* _Your objective_:
Rewrite all of the data below as a numbered list, leaving out any blank lines.

* _Dataset rows_:
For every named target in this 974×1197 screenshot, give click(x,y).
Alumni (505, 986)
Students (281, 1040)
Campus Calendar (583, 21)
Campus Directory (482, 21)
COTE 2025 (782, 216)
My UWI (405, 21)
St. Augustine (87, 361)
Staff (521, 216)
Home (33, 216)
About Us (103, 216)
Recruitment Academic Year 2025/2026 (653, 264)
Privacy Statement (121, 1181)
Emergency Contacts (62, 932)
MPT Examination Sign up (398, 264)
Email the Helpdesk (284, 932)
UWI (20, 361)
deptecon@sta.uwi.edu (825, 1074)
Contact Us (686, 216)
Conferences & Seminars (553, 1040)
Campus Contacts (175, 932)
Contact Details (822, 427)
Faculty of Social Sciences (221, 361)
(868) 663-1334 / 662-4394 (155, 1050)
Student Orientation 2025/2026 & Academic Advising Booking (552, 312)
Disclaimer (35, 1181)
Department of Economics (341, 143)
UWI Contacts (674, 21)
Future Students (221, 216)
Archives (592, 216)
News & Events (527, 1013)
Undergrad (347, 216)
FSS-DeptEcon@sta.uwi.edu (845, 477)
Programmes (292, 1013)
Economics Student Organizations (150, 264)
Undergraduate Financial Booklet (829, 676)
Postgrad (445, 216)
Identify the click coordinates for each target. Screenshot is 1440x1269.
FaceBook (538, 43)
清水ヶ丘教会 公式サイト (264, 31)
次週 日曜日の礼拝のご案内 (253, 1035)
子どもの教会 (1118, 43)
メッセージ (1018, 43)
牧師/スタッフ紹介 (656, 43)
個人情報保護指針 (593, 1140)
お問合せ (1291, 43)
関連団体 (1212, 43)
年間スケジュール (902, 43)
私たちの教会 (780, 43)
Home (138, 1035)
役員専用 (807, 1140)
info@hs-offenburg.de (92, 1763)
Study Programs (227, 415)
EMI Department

* _Solution to this task_:
1. For every named target in this 974×1197 screenshot, give click(x,y).
2. Alumni (505, 986)
3. Students (281, 1040)
4. Campus Calendar (583, 21)
5. Campus Directory (482, 21)
6. COTE 2025 (782, 216)
7. My UWI (405, 21)
8. St. Augustine (87, 361)
9. Staff (521, 216)
10. Home (33, 216)
11. About Us (103, 216)
12. Recruitment Academic Year 2025/2026 (653, 264)
13. Privacy Statement (121, 1181)
14. Emergency Contacts (62, 932)
15. MPT Examination Sign up (398, 264)
16. Email the Helpdesk (284, 932)
17. UWI (20, 361)
18. deptecon@sta.uwi.edu (825, 1074)
19. Contact Us (686, 216)
20. Conferences & Seminars (553, 1040)
21. Campus Contacts (175, 932)
22. Contact Details (822, 427)
23. Faculty of Social Sciences (221, 361)
24. (868) 663-1334 / 662-4394 (155, 1050)
25. Student Orientation 2025/2026 & Academic Advising Booking (552, 312)
26. Disclaimer (35, 1181)
27. Department of Economics (341, 143)
28. UWI Contacts (674, 21)
29. Future Students (221, 216)
30. Archives (592, 216)
31. News & Events (527, 1013)
32. Undergrad (347, 216)
33. FSS-DeptEcon@sta.uwi.edu (845, 477)
34. Programmes (292, 1013)
35. Economics Student Organizations (150, 264)
36. Undergraduate Financial Booklet (829, 676)
37. Postgrad (445, 216)
38. Identify the click coordinates for each target. Screenshot is 1440x1269.
39. FaceBook (538, 43)
40. 清水ヶ丘教会 公式サイト (264, 31)
41. 次週 日曜日の礼拝のご案内 (253, 1035)
42. 子どもの教会 (1118, 43)
43. メッセージ (1018, 43)
44. 牧師/スタッフ紹介 (656, 43)
45. 個人情報保護指針 (593, 1140)
46. お問合せ (1291, 43)
47. 関連団体 (1212, 43)
48. 年間スケジュール (902, 43)
49. 私たちの教会 (780, 43)
50. Home (138, 1035)
51. 役員専用 (807, 1140)
52. info@hs-offenburg.de (92, 1763)
53. Study Programs (227, 415)
54. EMI Department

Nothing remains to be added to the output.